The problem
Copy out the text of every item below word for word, leaving out the pictures.

Supplied records
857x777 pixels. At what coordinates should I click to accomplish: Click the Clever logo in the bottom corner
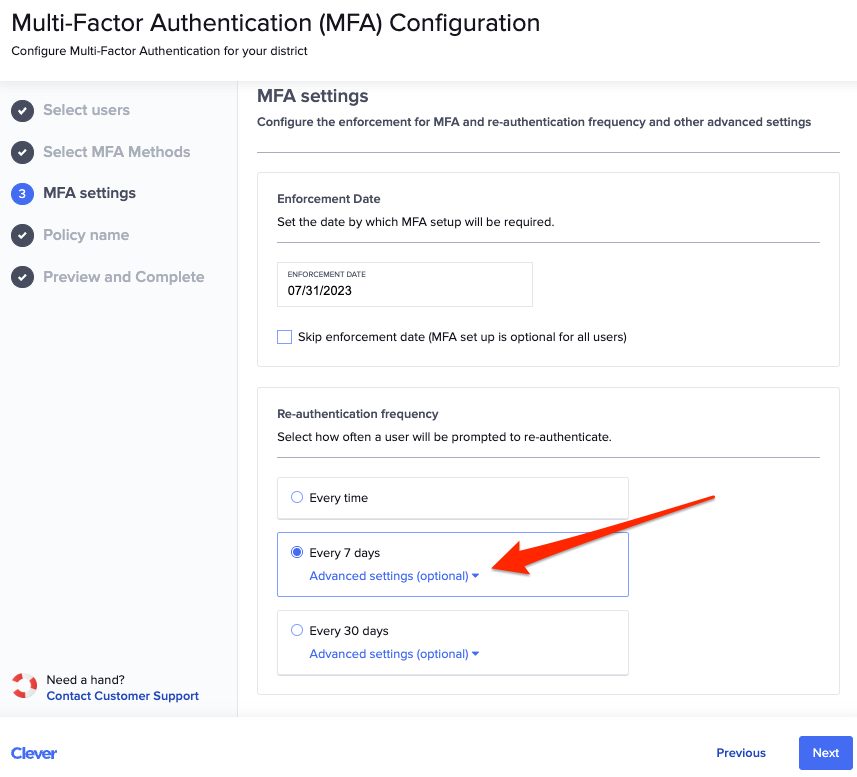click(33, 753)
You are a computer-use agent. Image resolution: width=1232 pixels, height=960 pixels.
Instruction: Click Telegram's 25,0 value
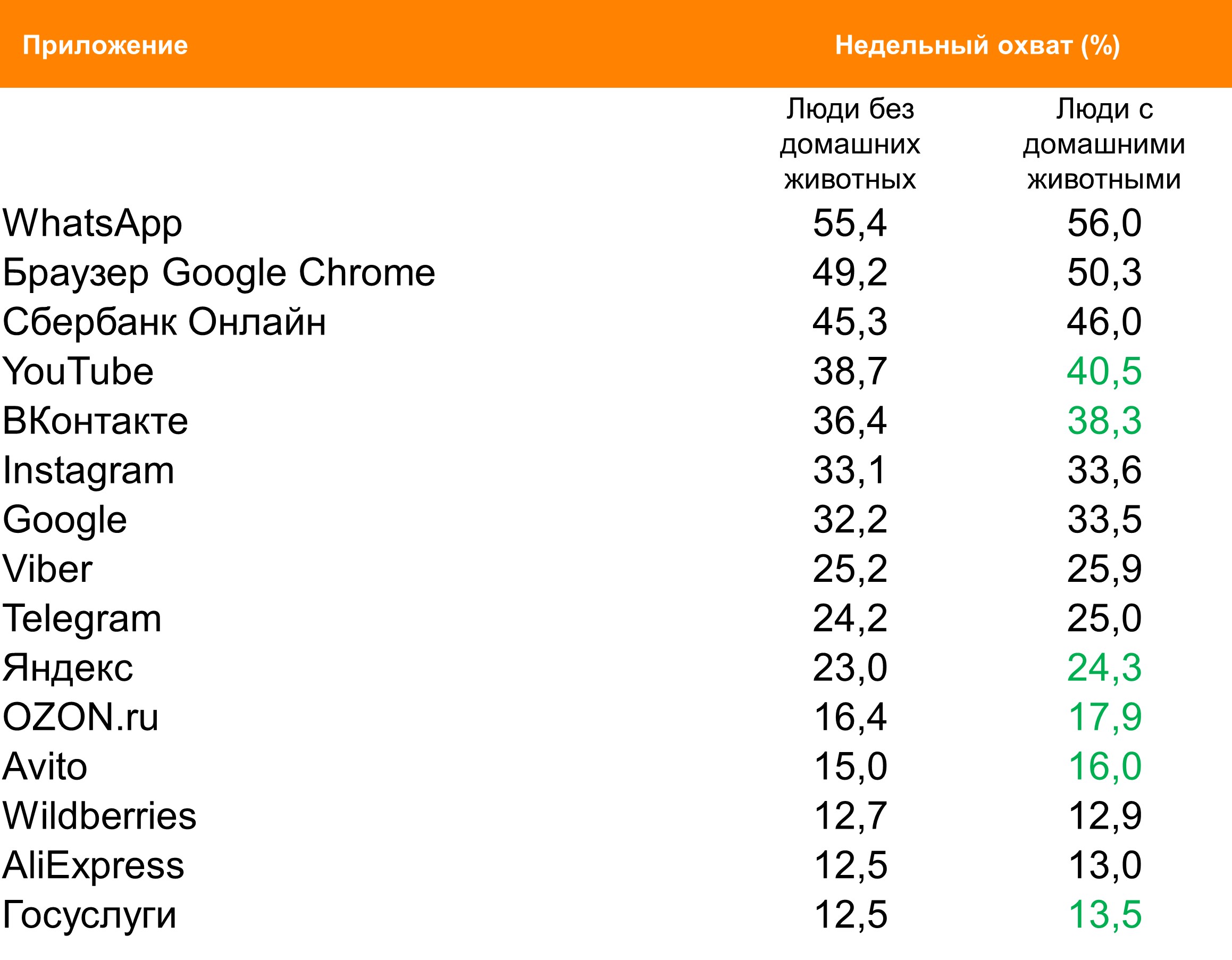pos(1104,619)
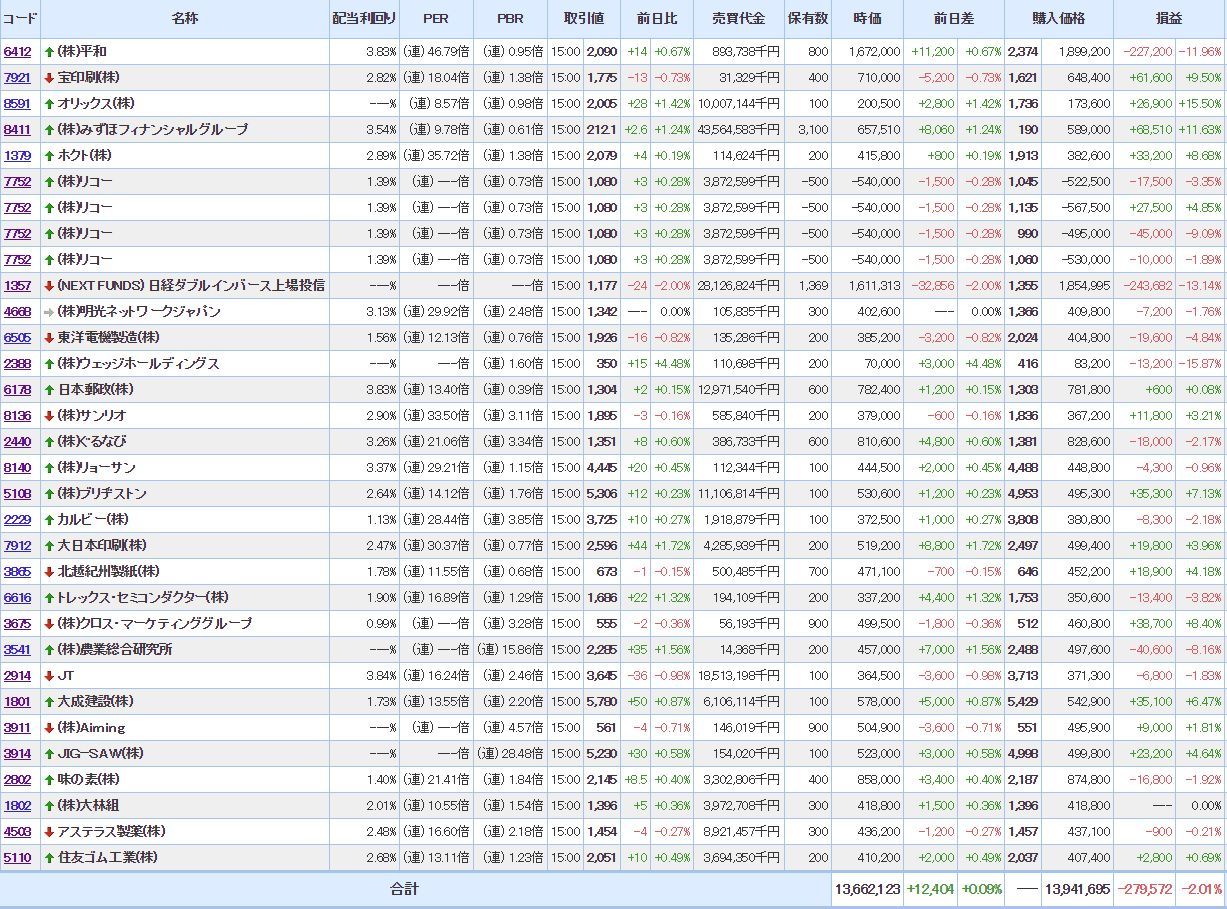1227x909 pixels.
Task: Click the red down arrow beside 宝印刷(株)
Action: click(49, 78)
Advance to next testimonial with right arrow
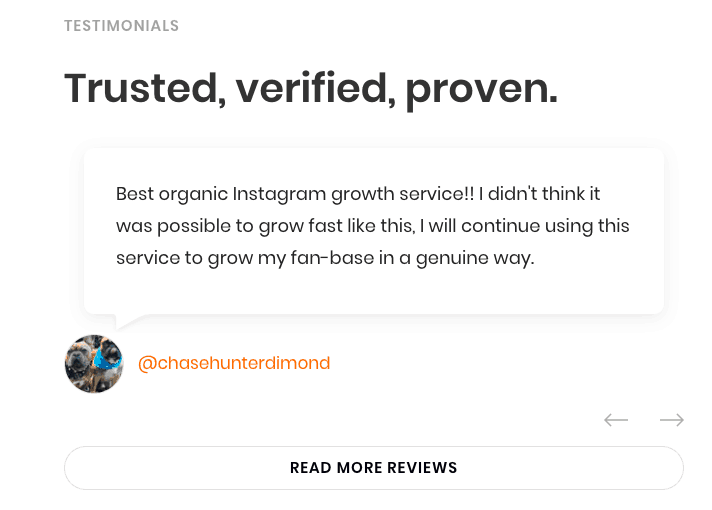This screenshot has height=510, width=712. pos(672,420)
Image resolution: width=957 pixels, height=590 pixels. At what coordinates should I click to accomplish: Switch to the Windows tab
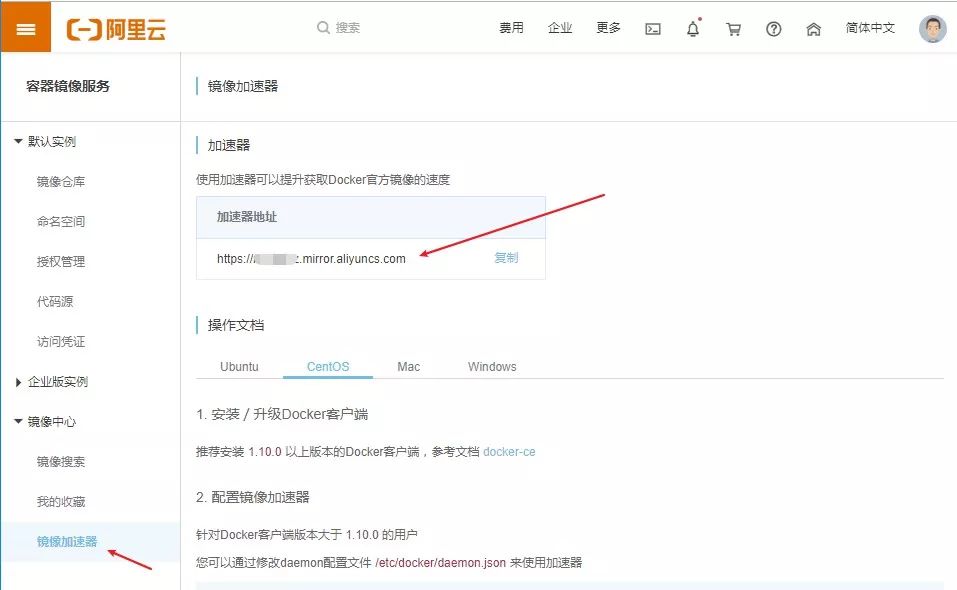[492, 367]
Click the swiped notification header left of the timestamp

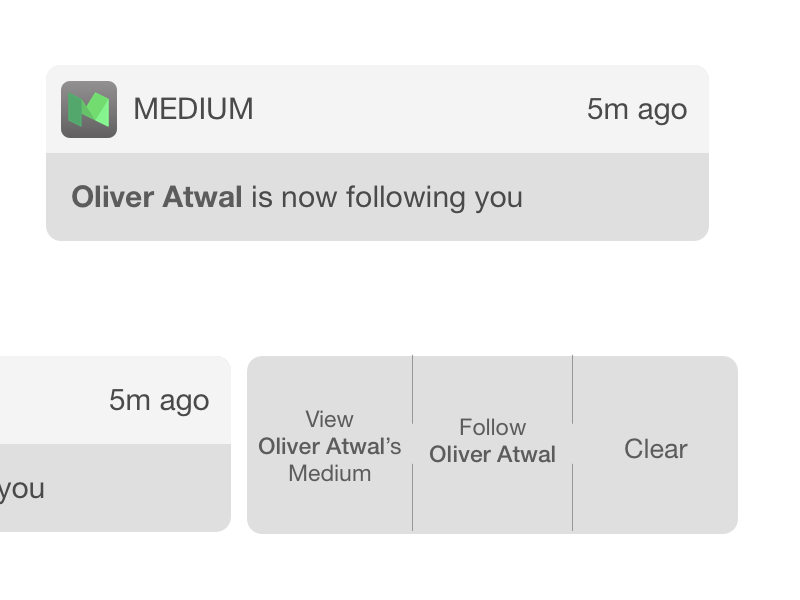50,400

Final answer
857x777 pixels. At what coordinates should I click to accomplish: Click the Clever logo in the bottom corner
click(33, 753)
You are a computer-use agent. Image resolution: width=1232 pixels, height=960 pixels.
Instruction: Click Telegram's 25,0 value
pos(1104,619)
1227x909 pixels.
Task: Click the red down arrow beside 宝印刷(株)
Action: click(49, 78)
Advance to next testimonial with right arrow
This screenshot has height=510, width=712. pos(672,420)
Image resolution: width=957 pixels, height=590 pixels. At what coordinates should I click to accomplish: Switch to the Windows tab
[492, 367]
Click the swiped notification header left of the timestamp

50,400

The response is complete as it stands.